What’s missing from that list of arrests and federal investigations above are American names, and one cannot help but wonder what people like Larry Summers might be going through if he lived in the same country that Peter Mandelson does. Just focusing on the handful of names that we can confidently say are close to Epstein returns presidents and advisors from presidencies that have defined practically my entire 39-year-old lifetime, as well as the capital that has donated to both parties’ political agendas.

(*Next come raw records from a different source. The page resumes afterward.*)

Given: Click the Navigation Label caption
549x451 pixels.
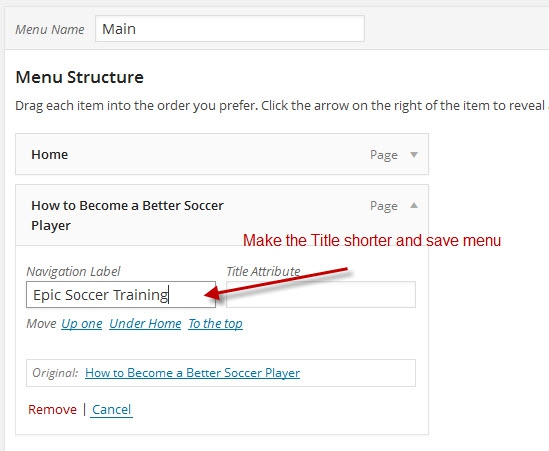Looking at the screenshot, I should (73, 271).
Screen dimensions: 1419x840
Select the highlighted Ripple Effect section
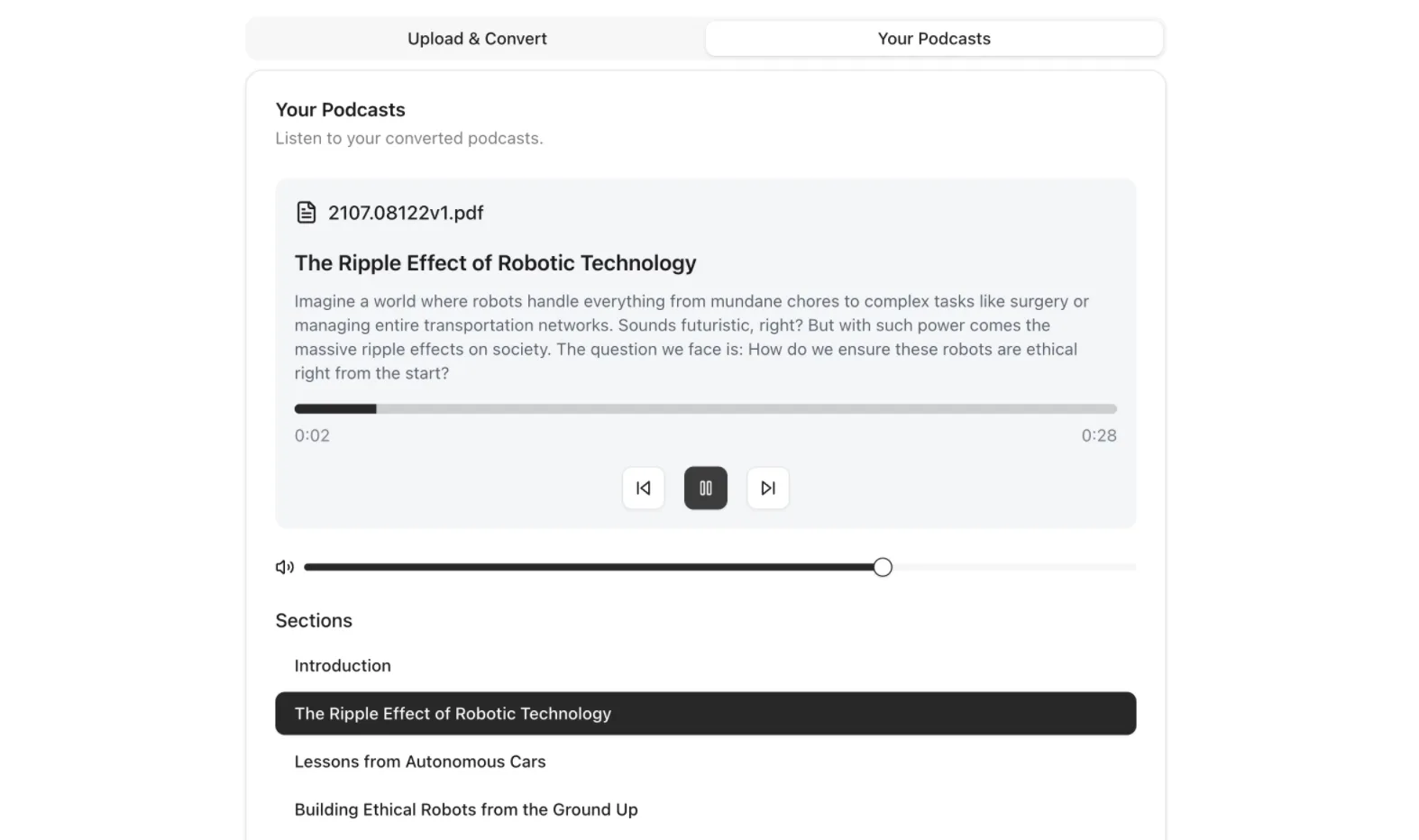pos(705,714)
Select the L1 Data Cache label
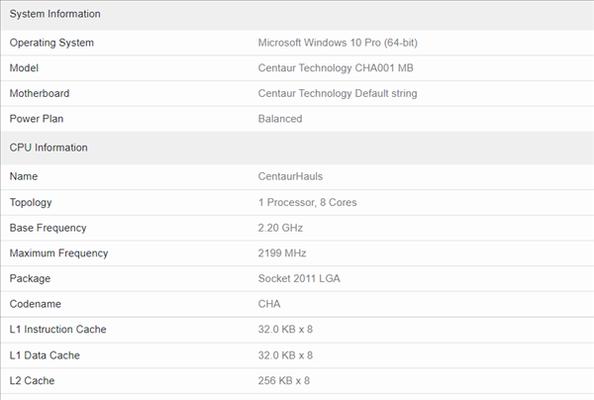The height and width of the screenshot is (400, 594). (x=45, y=355)
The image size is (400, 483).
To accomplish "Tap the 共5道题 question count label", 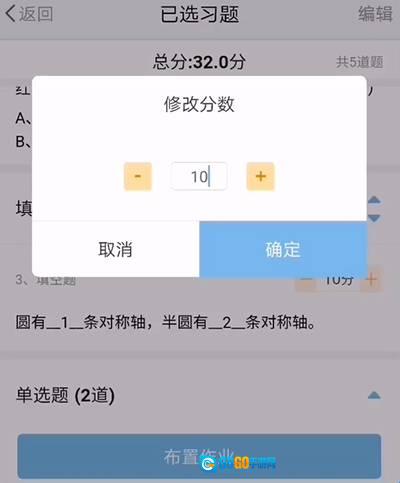I will (359, 62).
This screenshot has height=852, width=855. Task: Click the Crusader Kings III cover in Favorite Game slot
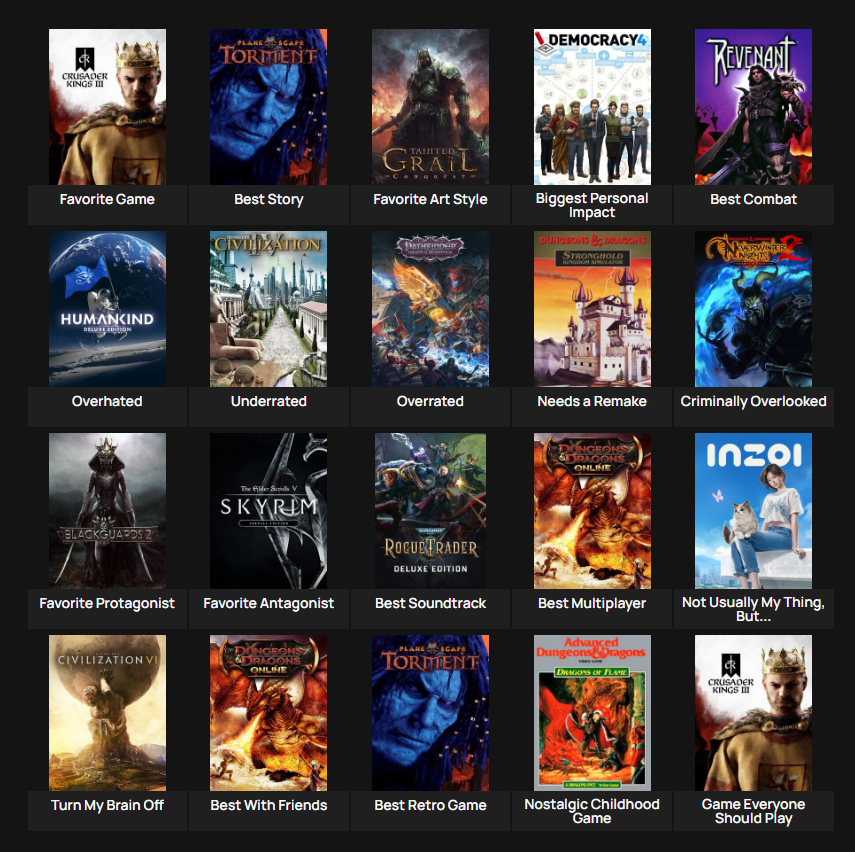point(107,107)
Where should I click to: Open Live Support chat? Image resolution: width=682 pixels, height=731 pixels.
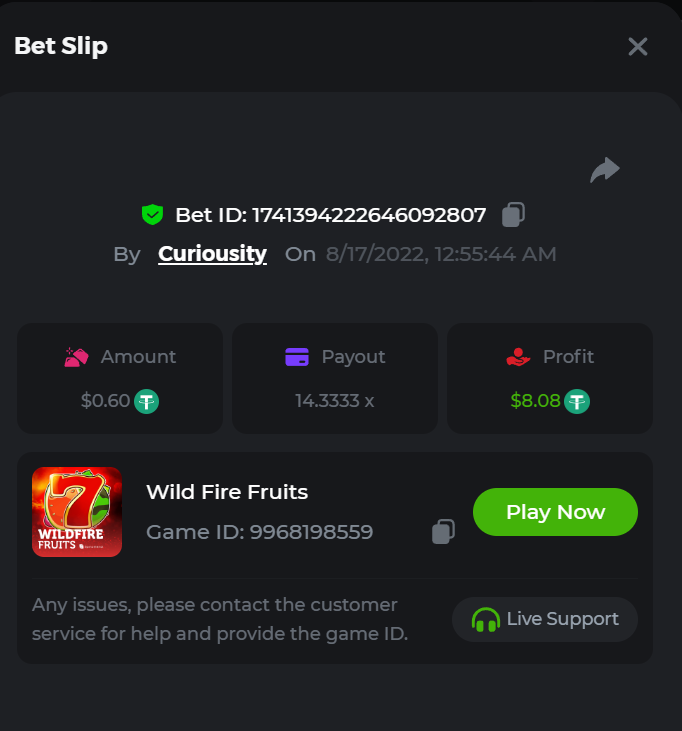[545, 619]
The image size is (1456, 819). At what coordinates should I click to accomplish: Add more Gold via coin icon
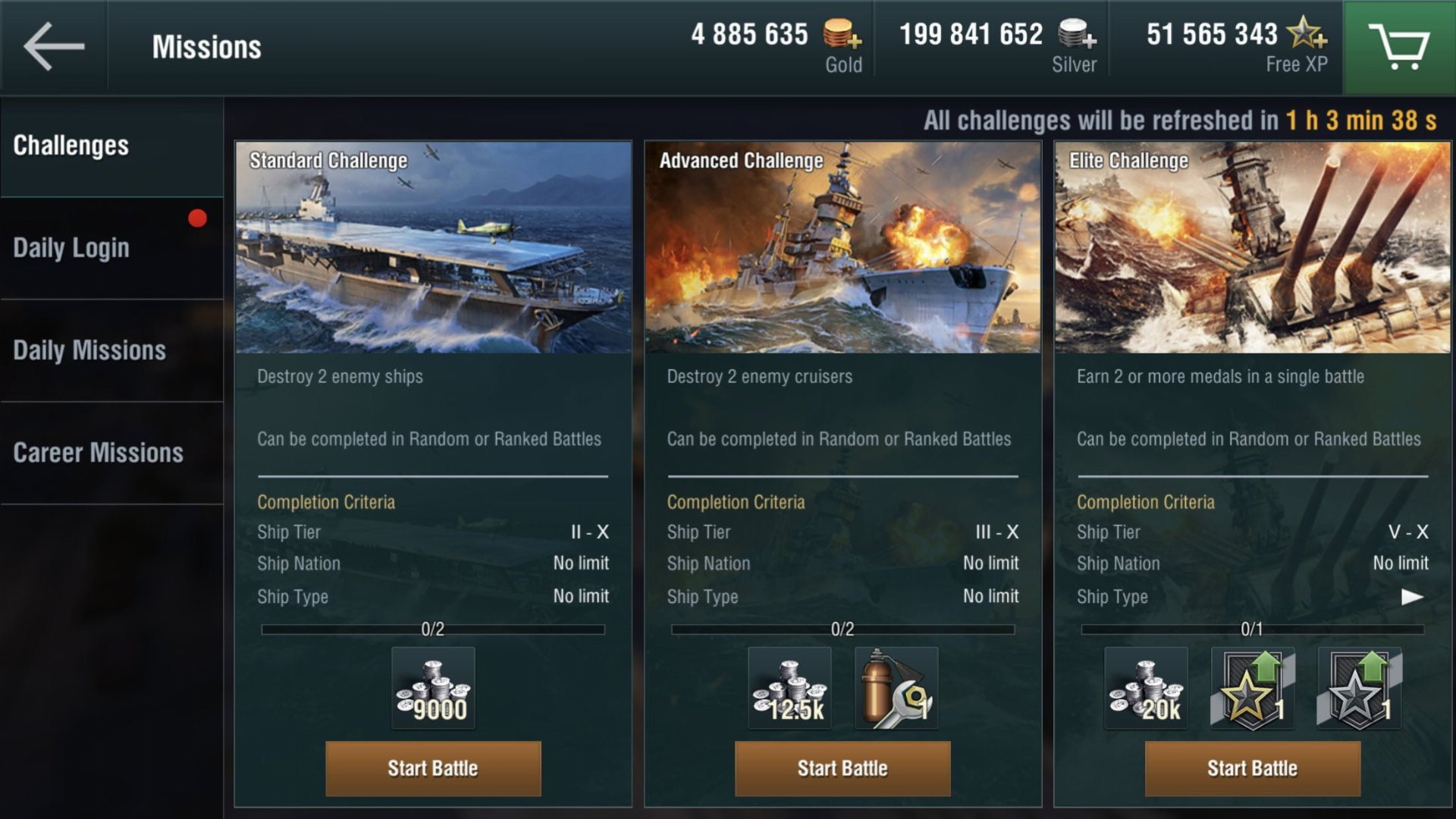click(843, 34)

It’s all one system, and it boils down to money and power overruling democracy around the world from its seat of power in America.
Luckily for Summers, he lives in the elite impunity capital(ism) of planet earth. When no senior executive faced any prosecution for their role in bringing the global economy down under an avalanche of mortgage-related fraud in 2008, that was the signal to the Jeff Bezos’ of the world that they have a license from the most powerful country on earth to indulge their worst impulses. Not to mention that Summers, one of the architects of the 1990s deregulatory spree that set the table for 2008, was immediately rewarded with a top presidential appointment in the wake of his work bearing fruit. Capitalism by design concentrates wealth in the hands of a very few, who then turn around and use it to purchase a lifetime of unaccountability for themselves and their cronies. It doesn’t matter if it’s the 1920s or the 2020s, Western capitalists have proven that they will abuse their power until society breaks.
The story of Epstein is the story of the people around him, and the people around him are or are around the most powerful people in the world. Bad people will always do bad things, but when you imbue any group of people with a sense of power that truly does make them demigods among all of mankind, well, look around you. This is the world that capitalism has chosen.